McCain has been nominated twice for Los Angeles Area Emmy awards. The first time in 2010 as Producer and Host for the program "So-Cal's Best Iconic Movie Locations" and again in 2012 as Producer for the program "Leimert Park Today". McCain worked as a producer, host and reporter for Time Warner Cable from 2002 to 2012.

McCain narrated the audio book NICHOLAS: The Fantastic Origins of Santa Claus in 2013.

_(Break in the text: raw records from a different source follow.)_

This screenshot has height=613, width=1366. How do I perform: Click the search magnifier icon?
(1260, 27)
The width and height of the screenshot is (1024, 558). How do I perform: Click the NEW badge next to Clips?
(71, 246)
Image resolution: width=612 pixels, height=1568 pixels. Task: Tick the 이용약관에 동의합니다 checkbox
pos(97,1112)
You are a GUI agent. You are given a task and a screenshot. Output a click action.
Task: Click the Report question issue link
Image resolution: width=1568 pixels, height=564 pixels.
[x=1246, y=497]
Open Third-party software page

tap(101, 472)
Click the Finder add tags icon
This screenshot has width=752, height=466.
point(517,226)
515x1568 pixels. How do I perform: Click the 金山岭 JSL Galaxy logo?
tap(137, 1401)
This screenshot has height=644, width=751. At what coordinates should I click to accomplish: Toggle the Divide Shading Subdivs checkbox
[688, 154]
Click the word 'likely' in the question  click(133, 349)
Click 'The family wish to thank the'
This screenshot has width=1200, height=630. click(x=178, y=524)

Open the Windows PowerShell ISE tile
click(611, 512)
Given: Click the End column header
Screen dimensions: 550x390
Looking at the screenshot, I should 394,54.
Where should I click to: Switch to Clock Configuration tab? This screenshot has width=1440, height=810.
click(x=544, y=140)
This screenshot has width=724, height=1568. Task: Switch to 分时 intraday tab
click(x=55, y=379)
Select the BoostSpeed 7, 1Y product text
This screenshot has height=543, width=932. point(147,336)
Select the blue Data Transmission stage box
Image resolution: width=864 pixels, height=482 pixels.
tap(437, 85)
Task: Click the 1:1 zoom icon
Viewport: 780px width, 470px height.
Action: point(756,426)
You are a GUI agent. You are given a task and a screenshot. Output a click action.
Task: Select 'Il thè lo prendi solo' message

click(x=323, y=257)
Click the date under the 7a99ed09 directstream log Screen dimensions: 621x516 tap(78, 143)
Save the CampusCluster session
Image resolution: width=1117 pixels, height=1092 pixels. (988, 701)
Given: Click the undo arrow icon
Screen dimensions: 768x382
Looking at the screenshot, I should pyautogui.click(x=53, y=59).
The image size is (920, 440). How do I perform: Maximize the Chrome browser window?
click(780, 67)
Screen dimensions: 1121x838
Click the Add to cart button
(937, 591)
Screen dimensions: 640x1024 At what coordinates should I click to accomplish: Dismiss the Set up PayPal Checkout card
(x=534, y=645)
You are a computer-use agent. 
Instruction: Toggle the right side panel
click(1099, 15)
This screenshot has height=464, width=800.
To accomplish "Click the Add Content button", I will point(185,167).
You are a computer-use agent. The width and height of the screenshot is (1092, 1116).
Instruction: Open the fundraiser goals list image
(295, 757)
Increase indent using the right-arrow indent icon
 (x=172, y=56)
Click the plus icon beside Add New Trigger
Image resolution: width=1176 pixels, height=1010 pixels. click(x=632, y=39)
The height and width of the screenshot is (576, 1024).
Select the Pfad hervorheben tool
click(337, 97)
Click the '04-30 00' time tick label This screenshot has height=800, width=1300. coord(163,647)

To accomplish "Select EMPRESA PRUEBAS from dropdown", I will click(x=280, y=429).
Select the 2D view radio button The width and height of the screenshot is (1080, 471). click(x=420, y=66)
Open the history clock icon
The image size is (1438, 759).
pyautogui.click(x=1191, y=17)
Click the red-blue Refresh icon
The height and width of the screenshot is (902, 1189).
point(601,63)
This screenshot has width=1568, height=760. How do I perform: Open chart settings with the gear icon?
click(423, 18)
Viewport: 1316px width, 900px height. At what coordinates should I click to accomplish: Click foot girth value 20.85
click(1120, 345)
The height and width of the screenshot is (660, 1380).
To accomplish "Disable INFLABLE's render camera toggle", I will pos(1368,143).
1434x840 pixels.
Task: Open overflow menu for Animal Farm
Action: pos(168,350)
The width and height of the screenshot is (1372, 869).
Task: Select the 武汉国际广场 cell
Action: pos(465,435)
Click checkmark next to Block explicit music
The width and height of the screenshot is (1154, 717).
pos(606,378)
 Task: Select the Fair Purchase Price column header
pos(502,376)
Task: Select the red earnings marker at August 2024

Ben McCain began co-anchoring a news show for Torrance CitiCable in 2000. On April 9, 2020, McCain began anchoring live COVID-19 updates for Torrance CitiCable. April 15, 2021 McCain announced that it would be his final time anchoring for Torrance CitiCable's "COVID-19 Today" stating that he was moving to Franklin, Tennessee, with his wife and son.

==Filmography==

| Year | Film | Role | Other notes |
| 1985–1988 | Nashville Now |  |  |
| 1988 | Dark Before Dawn | (News Reporter) |  |
| 1993 | General Hospital | Medical Examiner |  |
| 1996 | Bio-Dome | Anchor Aries West |  |
| 1996 | Humanoids From The Deep | Travis |  |
| 1997 | Click (U.S. TV series) | Tofu Man #2 |  |
| 1997 | Midnight Blue (film) | Second Executive |  |
| 1995–1997 | Lois & Clark: The New Adventures of Superman | Brock Thompson | 9 episodes |
| 1997 | Two Came Back | Coast Guard Official |  |
| 1998 | The Adventures of Pug and Zero | Sheriff |  |
| 1998 | The Pretender | Jordon Brock |  |
| 1998 | Outside Ozona | Radio Furniture Salesman |  |
| 1998 | Under The Legs of Clouds | Preacher |  |
| 1999 | The Sex Monster | Radio Shock Jock |  |
| 1999 | Born Bad | Deputy |  |
| 2000 | Martial Law | Airline Pilot |  |
| 2000 | Arrest & Trial | Narrator |  |
| 2001 | Skippy (2001 film) | TV Anchor |  |
| 2001 | Accidents Don't Happen | Film Critic |  |
| 2001 | Fire & Ice (2001 film) | Commentator |  |
| 2001 | Black Scorpion | Don MacDonald | 16 episodes |
| 2002 | Don't Let Go | Tex |  |
| 2005 | KatiBird *Certifiable Crazy Person | Groundskeeper |  |
| 2005 | Blood Deep | Officer Ben Lucas |  |
| 2007 | My Name Is Bruce | Mayor |  |
| 2007 | Stall 60 on the Sunset Strip | The Boss |  |
| 2008 | Dragonlance: Dragons of Autumn Twilight | Elistan |  |
| 2008 | Killer Tumbleweeds | Brock McDonald |  |
| 2009 | Breaking News: The Invasion Begins! | Dack Tamblyn |  |
| 2010 | Leave It on the Court | John Henderson |  |
| 2010 | Love Chronicles: Secrets Revealed | Doctor |  |
| 2010 | The Talking Head | Phil Rose |  |
| 2011 | Fresh Starts 4 Stale People | Burt Kringle |  |
| 2012 | The Amazing Adventures of the Living Corpse | Bruce |  |
| 2013 | In Vacuo | Ron Shelby |  |
| 2013 | Julian | Jack Cameron |  |
| 2014 | "Homecoming" | Officer Ben Lucas |  |
| 2016 | "House of Cards" (Season 4) | Radio Newscaster |  |
| 2018 | "Call for Fire" | TV Newscaster Kevin Matney |  |  |
| 2019 | Dead End | Cop # 2 |  |
| 2022 | "Negative Thoughts" | Radio Newscaster |  |
| 2023 | Women, Guns and Ammo | Dr. Steel |
| TBA | Killer Tumbleweeds 2 | Brock MacDonald |

== Music ==
Ben and his brother, Butch form the singing-songwriting duo, The McCain Brothers.
They have recorded 6 albums. Film legend Roger Corman was the first producer to use their songs in a movie. The single, "If Love Was a Crime I Couldn't Get Arrested", went number one on 50,000-watt KOMA radio in Oklahoma City. Ben and Butch also hosted a syndicated TV music program called The McCain Brothers Show.